Brief:
Print the lines below word for word, omitting the pictures.

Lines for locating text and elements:

***

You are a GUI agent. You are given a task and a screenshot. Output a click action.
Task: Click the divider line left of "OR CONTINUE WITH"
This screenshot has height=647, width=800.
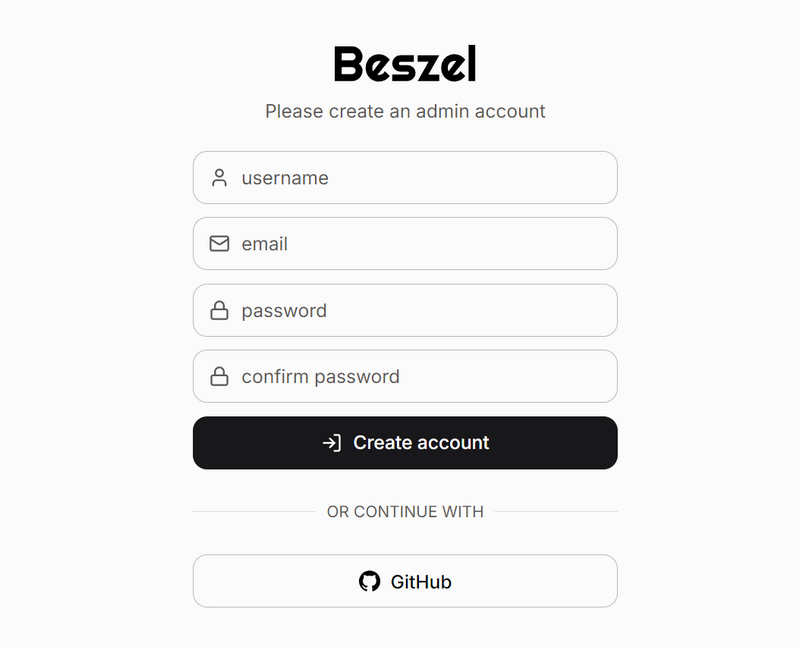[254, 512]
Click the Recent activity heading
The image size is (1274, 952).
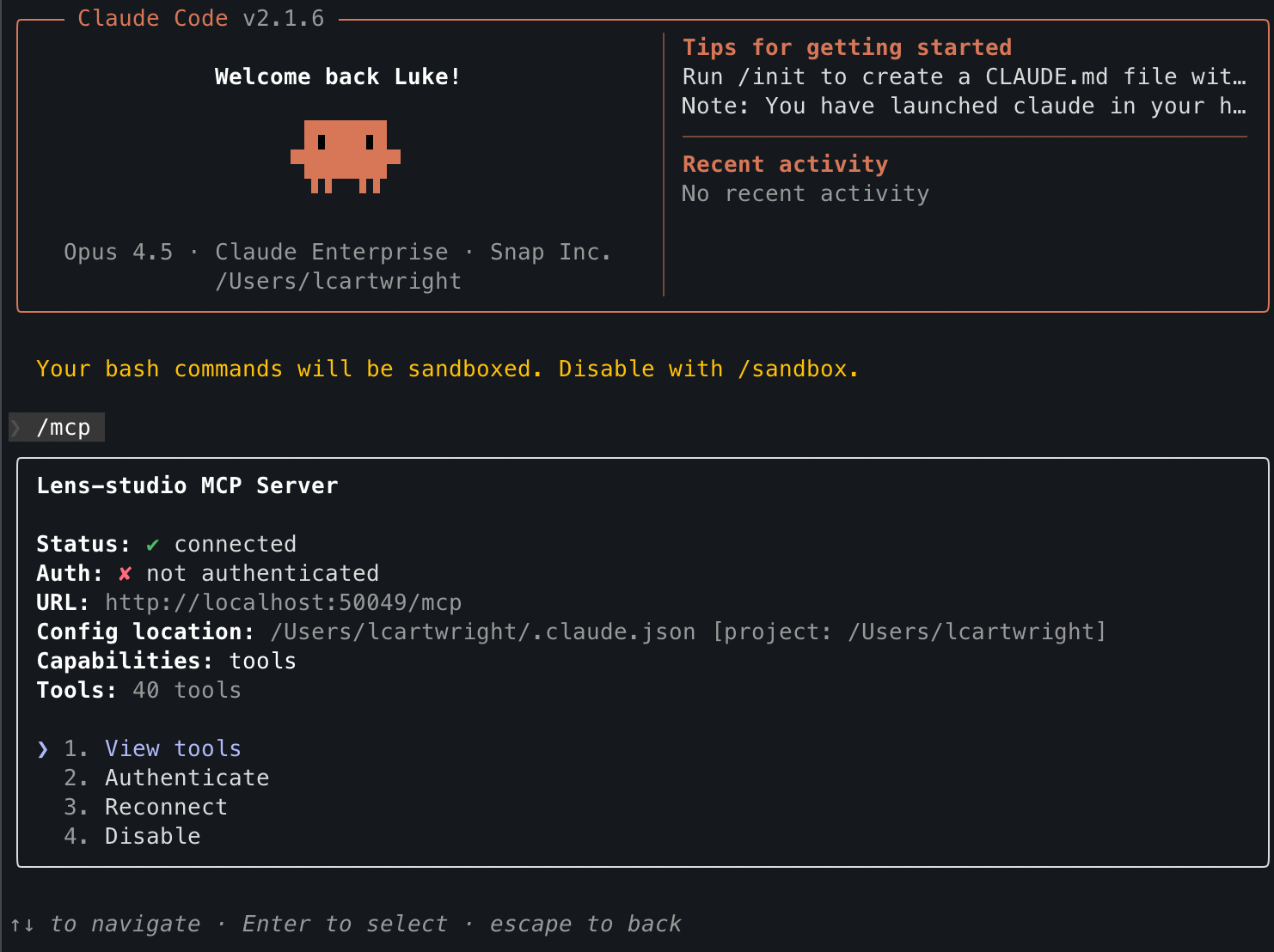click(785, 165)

***

Exercise answer:
You are a GUI agent. You are given a task and a screenshot. Output a click action.
Task: Click the divider line left of "OR CONTINUE WITH"
This screenshot has height=647, width=800.
[254, 512]
Click the Recent activity heading
The image size is (1274, 952).
click(785, 165)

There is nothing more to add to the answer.